5. Now we can read in the **Gapminder dataset** using Pandas read_csv. function:

In [None]:
gapminder_df = pd.read_csv(gapminder_csvpath)

We can print out this dataframe below in Jupyter Notebooks by simply typing the name of the dataframe (note: if you place any code below it, you need to wrap it in a **print()** command).

In [None]:
gapminder_df

Here is a quick summary of what you see above from Melanie Walsh's book:

There are a few important things to note about the DataFrame displayed here:

+ Index
    - The bolded ascending numbers in the very left-hand column of the DataFrame is called the Pandas Index. You can select rows based on the Index.
    - By default, the Index is a sequence of numbers starting with zero. However, you can change the Index to something else, such as one of the columns in your dataset.

+ Truncation
    - The DataFrame is truncated, signaled by the ellipses in the middle ... of every column.
────────────────────
Extend the Pandas DataFrame tutorial, picking up right after its last sentence about truncation. The records that come next are drawn from a separate source.
────────────────────
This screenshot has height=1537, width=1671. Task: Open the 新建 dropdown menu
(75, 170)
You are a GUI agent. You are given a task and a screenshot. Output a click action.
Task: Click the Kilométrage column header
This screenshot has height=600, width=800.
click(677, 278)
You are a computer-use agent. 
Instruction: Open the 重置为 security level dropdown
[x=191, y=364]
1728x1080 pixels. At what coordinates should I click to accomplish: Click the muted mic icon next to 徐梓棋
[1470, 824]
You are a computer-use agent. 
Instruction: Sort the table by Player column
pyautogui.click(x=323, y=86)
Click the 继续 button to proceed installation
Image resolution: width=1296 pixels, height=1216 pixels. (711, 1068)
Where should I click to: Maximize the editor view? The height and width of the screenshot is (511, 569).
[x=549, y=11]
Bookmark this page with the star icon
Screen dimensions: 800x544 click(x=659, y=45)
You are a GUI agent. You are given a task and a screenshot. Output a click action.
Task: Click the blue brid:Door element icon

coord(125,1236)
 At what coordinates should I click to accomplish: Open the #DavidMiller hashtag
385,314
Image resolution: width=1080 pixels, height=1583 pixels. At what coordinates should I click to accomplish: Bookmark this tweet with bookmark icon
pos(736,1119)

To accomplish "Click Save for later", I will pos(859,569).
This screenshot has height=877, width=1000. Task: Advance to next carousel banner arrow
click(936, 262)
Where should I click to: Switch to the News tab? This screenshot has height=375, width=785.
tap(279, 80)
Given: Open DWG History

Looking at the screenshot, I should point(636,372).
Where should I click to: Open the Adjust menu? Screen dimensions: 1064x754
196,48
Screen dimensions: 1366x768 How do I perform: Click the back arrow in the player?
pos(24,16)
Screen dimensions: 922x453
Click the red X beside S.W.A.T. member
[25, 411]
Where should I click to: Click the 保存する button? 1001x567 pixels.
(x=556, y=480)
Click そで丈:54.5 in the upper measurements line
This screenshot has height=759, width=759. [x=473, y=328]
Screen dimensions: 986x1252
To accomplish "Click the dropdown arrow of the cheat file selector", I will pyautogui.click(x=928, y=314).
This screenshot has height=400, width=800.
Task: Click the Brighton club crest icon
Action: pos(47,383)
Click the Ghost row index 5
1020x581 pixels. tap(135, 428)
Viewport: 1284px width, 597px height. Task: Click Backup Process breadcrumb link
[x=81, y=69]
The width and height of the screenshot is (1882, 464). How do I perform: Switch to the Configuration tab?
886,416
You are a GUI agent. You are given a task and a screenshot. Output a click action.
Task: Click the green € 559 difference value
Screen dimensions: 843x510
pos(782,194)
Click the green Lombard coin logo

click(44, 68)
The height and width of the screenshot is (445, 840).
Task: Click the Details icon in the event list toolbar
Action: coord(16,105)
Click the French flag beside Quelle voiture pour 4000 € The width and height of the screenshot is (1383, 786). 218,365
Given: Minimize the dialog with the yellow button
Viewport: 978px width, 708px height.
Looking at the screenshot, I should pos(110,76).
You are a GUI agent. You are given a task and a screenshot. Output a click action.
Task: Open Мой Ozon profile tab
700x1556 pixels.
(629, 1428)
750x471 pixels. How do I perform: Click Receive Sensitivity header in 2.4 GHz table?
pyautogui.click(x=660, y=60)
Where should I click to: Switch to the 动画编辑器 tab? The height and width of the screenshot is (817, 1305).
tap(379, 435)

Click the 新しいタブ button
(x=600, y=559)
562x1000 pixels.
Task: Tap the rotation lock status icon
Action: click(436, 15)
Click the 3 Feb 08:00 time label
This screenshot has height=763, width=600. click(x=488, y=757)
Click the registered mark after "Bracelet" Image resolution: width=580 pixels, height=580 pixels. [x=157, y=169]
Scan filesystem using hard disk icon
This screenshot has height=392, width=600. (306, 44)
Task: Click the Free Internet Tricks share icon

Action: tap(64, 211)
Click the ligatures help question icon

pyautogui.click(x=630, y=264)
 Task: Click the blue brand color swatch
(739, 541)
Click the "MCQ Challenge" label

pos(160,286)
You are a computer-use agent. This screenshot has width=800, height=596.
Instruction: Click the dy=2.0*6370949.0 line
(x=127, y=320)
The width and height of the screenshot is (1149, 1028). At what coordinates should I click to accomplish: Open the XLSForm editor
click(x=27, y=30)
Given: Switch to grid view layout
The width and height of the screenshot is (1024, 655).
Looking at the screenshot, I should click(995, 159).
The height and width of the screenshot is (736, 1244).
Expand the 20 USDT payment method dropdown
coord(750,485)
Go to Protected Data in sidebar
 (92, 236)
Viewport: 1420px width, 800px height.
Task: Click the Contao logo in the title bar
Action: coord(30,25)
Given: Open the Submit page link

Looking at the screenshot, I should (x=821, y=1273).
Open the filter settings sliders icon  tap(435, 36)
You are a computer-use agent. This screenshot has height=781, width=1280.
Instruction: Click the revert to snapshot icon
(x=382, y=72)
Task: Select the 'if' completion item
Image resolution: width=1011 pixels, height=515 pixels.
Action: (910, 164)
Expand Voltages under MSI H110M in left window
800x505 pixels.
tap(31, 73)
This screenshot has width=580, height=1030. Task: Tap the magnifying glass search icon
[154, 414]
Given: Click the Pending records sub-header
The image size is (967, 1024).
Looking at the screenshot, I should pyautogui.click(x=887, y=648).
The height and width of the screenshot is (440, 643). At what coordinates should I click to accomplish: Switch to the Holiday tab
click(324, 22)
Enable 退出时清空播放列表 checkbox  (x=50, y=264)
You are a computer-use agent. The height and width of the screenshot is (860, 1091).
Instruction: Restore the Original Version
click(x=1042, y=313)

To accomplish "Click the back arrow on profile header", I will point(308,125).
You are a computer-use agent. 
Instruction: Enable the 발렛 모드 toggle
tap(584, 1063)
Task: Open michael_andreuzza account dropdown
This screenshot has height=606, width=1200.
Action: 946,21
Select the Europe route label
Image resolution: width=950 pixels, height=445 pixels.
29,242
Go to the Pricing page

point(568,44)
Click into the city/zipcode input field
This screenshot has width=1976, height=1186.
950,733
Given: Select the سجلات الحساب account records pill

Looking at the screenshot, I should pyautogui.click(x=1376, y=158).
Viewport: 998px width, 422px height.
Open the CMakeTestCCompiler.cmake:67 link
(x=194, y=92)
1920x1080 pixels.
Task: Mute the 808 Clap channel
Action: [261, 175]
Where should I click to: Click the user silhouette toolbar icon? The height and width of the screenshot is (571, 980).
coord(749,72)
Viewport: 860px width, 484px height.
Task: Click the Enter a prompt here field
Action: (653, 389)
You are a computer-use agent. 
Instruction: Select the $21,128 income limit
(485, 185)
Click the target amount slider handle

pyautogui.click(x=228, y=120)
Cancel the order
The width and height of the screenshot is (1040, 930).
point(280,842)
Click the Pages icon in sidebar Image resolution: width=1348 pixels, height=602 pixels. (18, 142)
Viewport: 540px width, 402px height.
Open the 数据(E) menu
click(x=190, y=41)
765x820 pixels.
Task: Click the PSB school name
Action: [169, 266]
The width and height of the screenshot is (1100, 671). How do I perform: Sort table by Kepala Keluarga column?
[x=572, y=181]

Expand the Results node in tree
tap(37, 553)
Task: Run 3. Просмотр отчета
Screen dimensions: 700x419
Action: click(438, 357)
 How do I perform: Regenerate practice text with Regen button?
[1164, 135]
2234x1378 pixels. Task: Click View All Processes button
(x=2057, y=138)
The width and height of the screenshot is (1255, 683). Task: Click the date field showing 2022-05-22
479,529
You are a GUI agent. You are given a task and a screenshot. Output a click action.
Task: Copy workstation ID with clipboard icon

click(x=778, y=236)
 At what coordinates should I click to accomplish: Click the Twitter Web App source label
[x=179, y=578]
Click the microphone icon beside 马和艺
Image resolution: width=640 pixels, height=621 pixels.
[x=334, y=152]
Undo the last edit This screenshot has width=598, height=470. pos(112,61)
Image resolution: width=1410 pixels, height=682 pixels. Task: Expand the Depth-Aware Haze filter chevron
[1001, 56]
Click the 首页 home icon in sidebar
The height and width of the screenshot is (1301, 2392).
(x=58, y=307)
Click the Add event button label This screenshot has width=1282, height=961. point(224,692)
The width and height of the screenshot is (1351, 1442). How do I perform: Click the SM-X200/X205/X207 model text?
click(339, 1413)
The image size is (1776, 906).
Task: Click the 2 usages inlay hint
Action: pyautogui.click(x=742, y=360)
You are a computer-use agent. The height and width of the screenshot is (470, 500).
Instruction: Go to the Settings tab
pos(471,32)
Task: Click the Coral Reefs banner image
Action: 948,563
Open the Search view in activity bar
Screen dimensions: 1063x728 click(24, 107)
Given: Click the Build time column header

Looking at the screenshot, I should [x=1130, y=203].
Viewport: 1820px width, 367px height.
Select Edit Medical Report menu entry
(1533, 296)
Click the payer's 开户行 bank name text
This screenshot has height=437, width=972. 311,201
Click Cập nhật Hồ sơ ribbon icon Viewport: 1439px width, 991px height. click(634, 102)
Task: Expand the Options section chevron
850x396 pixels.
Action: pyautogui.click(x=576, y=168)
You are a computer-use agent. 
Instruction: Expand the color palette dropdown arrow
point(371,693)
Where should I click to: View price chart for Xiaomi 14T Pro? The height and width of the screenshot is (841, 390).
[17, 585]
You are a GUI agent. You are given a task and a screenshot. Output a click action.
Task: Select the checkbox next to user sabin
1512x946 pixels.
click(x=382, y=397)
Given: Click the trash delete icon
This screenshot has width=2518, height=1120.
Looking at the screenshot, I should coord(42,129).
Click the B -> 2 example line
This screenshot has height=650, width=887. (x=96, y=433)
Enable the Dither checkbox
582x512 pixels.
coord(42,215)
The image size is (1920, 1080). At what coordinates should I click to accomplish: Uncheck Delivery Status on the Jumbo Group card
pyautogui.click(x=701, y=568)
────────────────────
SOLVED EXERCISE –
    - The DataFrame is truncated because we set our default display settings to 100 rows. Anything more than 100 rows will be truncated. To display all the rows, we would need to alter Pandas’ default display settings yet again.

+ Rows x Columns
    - Pandas reports how many rows and columns are in this dataset at the bottom of the output (n rows x n columns).
    - This is very useful!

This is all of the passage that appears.